Bistable hysteresis and resistance switching in hydrogen gold junctions
M.L. Trouwborst, E.H. Huisman, S.J. van der Molen, and B.J. van Wees

TL;DR
This paper investigates hysteresis and resistance switching in hydrogen-gold molecular junctions, revealing vibrational heating effects and demonstrating the potential for long-lasting, switchable nanoscale devices.
Contribution
It uncovers the link between hysteresis and vibrational heating in H2-Au junctions and shows how to engineer junctions with hysteresis times exceeding days.
Findings
Hysteresis is connected to vibrational heating effects.
Hysteresis time scales linearly with dissipated power.
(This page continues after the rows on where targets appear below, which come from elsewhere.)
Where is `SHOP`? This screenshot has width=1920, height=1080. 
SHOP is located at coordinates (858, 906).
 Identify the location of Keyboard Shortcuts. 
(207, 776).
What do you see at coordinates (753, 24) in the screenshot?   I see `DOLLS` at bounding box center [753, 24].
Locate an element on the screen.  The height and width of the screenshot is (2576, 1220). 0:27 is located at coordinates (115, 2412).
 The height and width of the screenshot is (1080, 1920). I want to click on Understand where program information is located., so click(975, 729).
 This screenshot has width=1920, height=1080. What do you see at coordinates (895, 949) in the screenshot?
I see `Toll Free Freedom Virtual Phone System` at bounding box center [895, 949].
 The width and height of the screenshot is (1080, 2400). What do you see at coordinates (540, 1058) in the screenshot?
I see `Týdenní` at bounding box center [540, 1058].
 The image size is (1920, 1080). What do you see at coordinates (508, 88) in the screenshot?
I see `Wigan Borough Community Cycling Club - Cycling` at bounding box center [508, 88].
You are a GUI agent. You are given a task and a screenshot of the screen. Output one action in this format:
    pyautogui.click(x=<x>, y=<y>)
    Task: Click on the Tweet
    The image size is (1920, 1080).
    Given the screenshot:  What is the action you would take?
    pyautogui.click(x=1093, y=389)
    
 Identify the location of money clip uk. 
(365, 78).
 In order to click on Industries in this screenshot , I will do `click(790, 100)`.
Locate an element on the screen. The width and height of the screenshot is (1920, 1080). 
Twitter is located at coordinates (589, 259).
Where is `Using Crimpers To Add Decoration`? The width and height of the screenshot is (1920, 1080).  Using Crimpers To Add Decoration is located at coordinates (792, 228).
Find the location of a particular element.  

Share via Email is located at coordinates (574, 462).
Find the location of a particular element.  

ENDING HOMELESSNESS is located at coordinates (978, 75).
Long-term stable switchable devices are achievable.
Abstract
Current-voltage characteristics of H2-Au molecular junctions exhibit intriguing steps around a characteristic voltage of 40 mV. Surprisingly, we find that a hysteresis is connected to these steps with a typical time scale > 10 ms. This time constant scales linearly with the power dissipated in the junction beyond an ofset power P_s = IV_s. We propose that the hysteresis is related to vibrational heating of both the molecule in the junction and a set of surrounding hydrogen molecules. Remarkably, we can engineer our junctions such that the hysteresis' characteristic time becomes >days. We demonstrate that reliable switchable devices can be built from such junctions.